Supplied data:
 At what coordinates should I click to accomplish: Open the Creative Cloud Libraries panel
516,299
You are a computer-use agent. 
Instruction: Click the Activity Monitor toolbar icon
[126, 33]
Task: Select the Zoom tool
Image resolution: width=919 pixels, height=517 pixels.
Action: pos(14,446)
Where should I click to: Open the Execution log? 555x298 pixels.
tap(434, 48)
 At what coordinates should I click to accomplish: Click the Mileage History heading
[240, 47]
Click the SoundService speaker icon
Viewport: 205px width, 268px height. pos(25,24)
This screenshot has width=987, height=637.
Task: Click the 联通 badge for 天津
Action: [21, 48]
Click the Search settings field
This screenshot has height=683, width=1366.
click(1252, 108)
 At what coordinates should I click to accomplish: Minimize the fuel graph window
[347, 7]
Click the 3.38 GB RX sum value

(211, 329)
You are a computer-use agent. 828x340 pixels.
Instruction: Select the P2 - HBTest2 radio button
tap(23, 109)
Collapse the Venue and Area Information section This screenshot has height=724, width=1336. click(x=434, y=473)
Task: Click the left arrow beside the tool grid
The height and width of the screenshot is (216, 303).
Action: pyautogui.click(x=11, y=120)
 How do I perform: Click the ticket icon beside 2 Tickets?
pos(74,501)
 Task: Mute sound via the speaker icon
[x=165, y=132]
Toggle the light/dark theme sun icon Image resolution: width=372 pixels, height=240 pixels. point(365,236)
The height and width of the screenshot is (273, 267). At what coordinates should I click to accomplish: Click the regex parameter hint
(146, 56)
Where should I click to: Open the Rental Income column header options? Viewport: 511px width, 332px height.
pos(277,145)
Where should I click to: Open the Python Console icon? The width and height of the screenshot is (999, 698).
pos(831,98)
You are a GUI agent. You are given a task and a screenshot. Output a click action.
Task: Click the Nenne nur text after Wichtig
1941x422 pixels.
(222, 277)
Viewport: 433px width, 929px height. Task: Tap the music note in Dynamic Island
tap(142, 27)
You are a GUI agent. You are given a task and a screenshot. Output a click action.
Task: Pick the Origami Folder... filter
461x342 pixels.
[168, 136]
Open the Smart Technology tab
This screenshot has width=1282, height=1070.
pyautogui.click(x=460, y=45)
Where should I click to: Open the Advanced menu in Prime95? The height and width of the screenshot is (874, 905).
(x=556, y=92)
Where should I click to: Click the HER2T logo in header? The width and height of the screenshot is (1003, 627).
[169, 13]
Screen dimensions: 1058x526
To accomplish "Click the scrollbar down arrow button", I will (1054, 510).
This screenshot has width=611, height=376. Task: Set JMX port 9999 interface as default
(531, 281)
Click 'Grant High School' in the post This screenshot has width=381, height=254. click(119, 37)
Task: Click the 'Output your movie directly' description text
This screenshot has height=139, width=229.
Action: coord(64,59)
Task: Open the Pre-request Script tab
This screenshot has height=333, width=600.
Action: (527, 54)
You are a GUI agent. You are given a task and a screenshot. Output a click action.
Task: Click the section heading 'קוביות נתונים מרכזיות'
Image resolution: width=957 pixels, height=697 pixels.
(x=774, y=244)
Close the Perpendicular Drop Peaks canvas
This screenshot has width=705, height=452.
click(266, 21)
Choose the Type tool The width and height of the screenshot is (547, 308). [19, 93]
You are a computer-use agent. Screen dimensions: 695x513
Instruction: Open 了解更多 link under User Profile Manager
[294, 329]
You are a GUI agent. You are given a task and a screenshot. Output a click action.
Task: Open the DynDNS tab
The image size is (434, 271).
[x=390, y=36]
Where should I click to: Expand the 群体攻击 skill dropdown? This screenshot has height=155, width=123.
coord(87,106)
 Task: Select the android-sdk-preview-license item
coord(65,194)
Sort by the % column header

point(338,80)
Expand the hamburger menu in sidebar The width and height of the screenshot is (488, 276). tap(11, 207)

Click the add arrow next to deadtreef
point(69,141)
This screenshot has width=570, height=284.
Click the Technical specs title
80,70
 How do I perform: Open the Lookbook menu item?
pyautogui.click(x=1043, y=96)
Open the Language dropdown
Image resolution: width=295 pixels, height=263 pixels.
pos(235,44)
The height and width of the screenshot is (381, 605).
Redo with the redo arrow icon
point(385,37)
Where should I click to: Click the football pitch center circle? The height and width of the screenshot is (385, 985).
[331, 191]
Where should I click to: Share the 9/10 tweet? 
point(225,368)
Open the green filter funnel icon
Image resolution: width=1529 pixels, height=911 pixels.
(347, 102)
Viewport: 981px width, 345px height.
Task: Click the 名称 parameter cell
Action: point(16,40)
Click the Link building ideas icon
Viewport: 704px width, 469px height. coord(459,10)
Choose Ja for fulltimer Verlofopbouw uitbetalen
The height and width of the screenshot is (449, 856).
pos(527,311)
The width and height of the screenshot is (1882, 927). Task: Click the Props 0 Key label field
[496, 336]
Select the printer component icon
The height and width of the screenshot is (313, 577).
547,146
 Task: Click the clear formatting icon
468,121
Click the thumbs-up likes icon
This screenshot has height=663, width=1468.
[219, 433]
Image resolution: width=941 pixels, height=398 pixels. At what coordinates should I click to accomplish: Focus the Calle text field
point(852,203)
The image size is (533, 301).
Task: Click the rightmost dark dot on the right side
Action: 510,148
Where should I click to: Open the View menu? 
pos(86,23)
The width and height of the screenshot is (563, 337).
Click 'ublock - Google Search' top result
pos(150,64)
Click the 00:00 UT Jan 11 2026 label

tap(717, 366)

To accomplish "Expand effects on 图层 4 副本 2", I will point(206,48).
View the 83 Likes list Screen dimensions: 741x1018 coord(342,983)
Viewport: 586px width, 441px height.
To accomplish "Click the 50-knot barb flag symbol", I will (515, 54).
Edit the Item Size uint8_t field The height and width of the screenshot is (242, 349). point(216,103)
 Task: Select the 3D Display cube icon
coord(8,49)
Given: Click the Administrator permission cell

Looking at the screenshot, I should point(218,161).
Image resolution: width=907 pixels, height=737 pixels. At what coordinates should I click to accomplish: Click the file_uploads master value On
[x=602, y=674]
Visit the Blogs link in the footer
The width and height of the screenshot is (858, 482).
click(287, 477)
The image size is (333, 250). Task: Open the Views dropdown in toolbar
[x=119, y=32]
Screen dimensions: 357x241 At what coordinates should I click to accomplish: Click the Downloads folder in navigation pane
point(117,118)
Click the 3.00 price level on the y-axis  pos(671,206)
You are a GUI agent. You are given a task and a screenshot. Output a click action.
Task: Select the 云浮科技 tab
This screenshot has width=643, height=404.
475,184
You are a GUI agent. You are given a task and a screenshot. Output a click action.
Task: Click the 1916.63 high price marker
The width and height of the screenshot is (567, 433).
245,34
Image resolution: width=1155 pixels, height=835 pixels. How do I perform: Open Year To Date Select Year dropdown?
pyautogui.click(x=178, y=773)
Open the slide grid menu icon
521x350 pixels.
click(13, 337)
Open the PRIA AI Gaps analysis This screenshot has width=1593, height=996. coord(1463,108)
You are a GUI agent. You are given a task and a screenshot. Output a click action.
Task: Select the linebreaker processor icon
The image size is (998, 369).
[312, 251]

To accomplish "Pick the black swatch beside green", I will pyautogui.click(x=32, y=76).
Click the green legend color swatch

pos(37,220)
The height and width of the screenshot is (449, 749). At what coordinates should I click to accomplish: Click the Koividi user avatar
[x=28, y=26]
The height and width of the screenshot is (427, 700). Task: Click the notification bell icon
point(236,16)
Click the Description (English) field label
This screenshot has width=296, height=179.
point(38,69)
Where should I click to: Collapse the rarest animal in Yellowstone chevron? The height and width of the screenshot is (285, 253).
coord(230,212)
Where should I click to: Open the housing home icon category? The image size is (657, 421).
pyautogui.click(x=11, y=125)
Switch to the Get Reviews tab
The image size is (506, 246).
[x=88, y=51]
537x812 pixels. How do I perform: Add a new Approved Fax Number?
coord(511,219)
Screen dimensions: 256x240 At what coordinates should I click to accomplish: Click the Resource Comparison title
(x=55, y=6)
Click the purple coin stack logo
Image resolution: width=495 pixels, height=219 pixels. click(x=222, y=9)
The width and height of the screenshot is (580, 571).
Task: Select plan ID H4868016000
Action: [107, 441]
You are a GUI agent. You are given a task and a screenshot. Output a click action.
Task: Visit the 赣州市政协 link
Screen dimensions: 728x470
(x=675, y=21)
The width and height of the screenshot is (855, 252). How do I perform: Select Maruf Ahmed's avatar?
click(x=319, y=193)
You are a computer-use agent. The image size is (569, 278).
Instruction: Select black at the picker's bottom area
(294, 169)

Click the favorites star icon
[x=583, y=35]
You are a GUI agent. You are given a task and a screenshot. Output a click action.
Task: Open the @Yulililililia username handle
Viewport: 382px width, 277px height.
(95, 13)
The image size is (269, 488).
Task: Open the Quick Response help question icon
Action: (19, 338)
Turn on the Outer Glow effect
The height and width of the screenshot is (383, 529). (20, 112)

Exercise directions: Look above for the line holding "Image resolution: width=957" and the line holding "Open the green filter funnel icon", then output exactly those two lines and every line between them, nothing more.

Response:
Image resolution: width=957 pixels, height=697 pixels.
(x=774, y=244)
Close the Perpendicular Drop Peaks canvas
This screenshot has width=705, height=452.
click(266, 21)
Choose the Type tool The width and height of the screenshot is (547, 308). [19, 93]
You are a computer-use agent. Screen dimensions: 695x513
Instruction: Open 了解更多 link under User Profile Manager
[294, 329]
You are a GUI agent. You are given a task and a screenshot. Output a click action.
Task: Open the DynDNS tab
The image size is (434, 271).
[x=390, y=36]
Where should I click to: Expand the 群体攻击 skill dropdown? This screenshot has height=155, width=123.
coord(87,106)
 Task: Select the android-sdk-preview-license item
coord(65,194)
Sort by the % column header

point(338,80)
Expand the hamburger menu in sidebar The width and height of the screenshot is (488, 276). tap(11, 207)

Click the add arrow next to deadtreef
point(69,141)
This screenshot has width=570, height=284.
Click the Technical specs title
80,70
 How do I perform: Open the Lookbook menu item?
pyautogui.click(x=1043, y=96)
Open the Language dropdown
Image resolution: width=295 pixels, height=263 pixels.
pos(235,44)
The height and width of the screenshot is (381, 605).
Redo with the redo arrow icon
point(385,37)
Where should I click to: Click the football pitch center circle? The height and width of the screenshot is (385, 985).
[331, 191]
Where should I click to: Share the 9/10 tweet? 
point(225,368)
Open the green filter funnel icon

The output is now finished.